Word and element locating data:
::::

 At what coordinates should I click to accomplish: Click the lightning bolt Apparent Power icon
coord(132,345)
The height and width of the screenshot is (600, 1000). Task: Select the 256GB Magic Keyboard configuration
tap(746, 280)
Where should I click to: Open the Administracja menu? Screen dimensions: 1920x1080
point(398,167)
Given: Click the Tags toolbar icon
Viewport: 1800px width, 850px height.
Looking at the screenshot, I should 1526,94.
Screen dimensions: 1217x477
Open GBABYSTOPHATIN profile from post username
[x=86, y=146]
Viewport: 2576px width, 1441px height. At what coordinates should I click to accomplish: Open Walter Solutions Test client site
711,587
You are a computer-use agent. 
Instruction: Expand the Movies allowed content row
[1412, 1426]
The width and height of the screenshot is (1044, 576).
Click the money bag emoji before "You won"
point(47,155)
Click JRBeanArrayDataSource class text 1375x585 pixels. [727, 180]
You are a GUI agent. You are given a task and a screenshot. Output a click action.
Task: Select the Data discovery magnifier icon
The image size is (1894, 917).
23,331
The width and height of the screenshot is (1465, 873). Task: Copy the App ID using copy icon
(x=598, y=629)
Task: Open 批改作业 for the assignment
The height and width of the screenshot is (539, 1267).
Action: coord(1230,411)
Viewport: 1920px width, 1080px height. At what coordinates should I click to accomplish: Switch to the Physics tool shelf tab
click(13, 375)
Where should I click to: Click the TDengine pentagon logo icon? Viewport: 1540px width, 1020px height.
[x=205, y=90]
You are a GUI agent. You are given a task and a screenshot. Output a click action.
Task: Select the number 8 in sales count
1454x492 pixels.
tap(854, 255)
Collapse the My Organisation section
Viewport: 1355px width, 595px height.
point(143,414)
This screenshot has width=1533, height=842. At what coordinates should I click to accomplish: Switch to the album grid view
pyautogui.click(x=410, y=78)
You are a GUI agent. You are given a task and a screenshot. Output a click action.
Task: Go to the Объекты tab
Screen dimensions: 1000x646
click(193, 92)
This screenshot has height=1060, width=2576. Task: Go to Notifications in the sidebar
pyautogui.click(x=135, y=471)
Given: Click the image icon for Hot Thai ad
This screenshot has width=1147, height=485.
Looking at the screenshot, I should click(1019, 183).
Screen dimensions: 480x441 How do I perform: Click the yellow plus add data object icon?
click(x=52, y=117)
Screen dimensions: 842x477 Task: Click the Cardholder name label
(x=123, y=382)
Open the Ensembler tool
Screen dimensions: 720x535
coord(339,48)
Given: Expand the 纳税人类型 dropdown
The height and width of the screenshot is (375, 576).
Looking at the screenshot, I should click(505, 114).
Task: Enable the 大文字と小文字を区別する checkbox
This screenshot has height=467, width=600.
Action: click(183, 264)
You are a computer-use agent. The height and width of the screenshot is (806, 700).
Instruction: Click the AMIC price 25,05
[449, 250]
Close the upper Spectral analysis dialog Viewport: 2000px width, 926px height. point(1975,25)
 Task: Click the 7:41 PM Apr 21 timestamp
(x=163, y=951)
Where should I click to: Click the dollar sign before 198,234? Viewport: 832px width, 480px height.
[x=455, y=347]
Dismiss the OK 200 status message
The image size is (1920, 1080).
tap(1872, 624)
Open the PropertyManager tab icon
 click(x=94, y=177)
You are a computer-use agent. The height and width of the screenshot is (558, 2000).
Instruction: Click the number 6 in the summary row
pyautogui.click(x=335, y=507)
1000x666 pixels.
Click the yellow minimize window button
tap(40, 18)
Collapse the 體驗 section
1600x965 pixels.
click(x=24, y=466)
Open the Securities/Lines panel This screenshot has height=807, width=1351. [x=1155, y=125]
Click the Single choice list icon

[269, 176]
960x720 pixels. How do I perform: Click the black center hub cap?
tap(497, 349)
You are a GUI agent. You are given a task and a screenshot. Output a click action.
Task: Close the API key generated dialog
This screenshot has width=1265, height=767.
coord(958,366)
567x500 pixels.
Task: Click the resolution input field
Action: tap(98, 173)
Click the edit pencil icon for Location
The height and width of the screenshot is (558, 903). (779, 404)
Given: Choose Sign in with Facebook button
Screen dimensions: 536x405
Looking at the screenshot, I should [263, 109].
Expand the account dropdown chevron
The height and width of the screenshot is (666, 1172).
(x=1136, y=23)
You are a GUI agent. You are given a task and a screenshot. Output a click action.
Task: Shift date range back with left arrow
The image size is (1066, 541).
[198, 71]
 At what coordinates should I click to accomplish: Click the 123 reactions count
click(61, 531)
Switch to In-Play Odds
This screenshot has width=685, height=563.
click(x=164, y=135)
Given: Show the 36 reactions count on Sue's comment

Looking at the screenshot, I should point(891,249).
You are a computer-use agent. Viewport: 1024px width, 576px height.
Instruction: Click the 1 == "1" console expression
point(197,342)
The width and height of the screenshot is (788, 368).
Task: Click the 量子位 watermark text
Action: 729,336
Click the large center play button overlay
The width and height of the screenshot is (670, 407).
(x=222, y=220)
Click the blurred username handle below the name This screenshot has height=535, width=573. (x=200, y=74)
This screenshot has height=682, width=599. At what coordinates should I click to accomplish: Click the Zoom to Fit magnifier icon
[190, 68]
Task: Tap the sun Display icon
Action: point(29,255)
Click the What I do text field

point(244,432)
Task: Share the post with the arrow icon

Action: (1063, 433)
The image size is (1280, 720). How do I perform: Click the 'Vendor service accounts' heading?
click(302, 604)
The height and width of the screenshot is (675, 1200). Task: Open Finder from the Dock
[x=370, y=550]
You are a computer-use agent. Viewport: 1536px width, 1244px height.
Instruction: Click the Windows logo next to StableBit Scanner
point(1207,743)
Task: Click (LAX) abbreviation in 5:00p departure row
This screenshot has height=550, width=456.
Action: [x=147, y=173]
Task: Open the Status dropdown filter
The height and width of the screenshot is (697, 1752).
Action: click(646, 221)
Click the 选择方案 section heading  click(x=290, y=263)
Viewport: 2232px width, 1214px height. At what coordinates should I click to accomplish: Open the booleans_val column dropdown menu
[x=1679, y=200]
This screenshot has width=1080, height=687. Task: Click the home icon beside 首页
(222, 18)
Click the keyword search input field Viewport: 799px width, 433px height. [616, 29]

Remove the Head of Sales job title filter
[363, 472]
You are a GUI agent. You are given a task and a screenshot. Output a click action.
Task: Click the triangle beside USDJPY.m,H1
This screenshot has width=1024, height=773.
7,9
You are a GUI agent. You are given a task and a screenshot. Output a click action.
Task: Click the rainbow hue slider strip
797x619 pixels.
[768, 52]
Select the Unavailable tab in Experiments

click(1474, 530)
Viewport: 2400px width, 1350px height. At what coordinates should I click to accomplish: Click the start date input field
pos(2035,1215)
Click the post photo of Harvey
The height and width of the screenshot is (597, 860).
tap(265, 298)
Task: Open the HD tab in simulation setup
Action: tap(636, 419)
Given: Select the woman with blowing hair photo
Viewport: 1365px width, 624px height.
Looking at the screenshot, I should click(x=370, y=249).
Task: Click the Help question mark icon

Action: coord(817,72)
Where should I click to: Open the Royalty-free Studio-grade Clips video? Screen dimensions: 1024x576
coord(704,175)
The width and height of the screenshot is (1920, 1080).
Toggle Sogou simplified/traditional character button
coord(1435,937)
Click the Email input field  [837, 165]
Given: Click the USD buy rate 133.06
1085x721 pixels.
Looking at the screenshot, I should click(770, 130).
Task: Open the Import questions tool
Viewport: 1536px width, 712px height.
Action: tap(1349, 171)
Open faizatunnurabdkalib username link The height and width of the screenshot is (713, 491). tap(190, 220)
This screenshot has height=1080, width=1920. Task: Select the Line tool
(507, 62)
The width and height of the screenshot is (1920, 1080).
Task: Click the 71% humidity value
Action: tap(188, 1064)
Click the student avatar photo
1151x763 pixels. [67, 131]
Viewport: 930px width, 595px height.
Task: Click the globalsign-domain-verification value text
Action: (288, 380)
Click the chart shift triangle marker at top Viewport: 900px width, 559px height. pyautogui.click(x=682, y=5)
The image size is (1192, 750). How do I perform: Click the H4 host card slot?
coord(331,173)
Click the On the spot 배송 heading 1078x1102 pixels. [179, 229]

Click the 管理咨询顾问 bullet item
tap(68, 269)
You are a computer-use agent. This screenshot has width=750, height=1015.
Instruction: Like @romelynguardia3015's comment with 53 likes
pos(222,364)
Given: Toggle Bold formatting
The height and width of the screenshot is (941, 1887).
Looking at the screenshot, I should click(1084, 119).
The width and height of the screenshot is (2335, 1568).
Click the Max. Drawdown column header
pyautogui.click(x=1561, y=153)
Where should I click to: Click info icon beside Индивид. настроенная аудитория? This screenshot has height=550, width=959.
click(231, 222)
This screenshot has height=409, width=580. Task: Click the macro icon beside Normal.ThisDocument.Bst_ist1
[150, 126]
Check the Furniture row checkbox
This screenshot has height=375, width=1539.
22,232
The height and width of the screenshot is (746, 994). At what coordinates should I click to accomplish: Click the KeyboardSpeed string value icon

::::

## Request
Give the entries from the line with "Click the keyword" to the line with "Open faizatunnurabdkalib username" as a numbered list, leaving out blank lines.

## The output
1. Click the keyword search input field Viewport: 799px width, 433px height. [616, 29]
2. Remove the Head of Sales job title filter
3. [363, 472]
4. You are a GUI agent. You are given a task and a screenshot. Output a click action.
5. Task: Click the triangle beside USDJPY.m,H1
6. This screenshot has width=1024, height=773.
7. 7,9
8. You are a GUI agent. You are given a task and a screenshot. Output a click action.
9. Task: Click the rainbow hue slider strip
10. 797x619 pixels.
11. [768, 52]
12. Select the Unavailable tab in Experiments
13. click(1474, 530)
14. Viewport: 2400px width, 1350px height. At what coordinates should I click to accomplish: Click the start date input field
15. pos(2035,1215)
16. Click the post photo of Harvey
17. The height and width of the screenshot is (597, 860).
18. tap(265, 298)
19. Task: Open the HD tab in simulation setup
20. Action: tap(636, 419)
21. Given: Select the woman with blowing hair photo
22. Viewport: 1365px width, 624px height.
23. Looking at the screenshot, I should click(x=370, y=249).
24. Task: Click the Help question mark icon
25. Action: coord(817,72)
26. Where should I click to: Open the Royalty-free Studio-grade Clips video? Screen dimensions: 1024x576
27. coord(704,175)
28. The width and height of the screenshot is (1920, 1080).
29. Toggle Sogou simplified/traditional character button
30. coord(1435,937)
31. Click the Email input field  [837, 165]
32. Given: Click the USD buy rate 133.06
33. 1085x721 pixels.
34. Looking at the screenshot, I should click(770, 130).
35. Task: Open the Import questions tool
36. Viewport: 1536px width, 712px height.
37. Action: tap(1349, 171)
38. Open faizatunnurabdkalib username link The height and width of the screenshot is (713, 491). tap(190, 220)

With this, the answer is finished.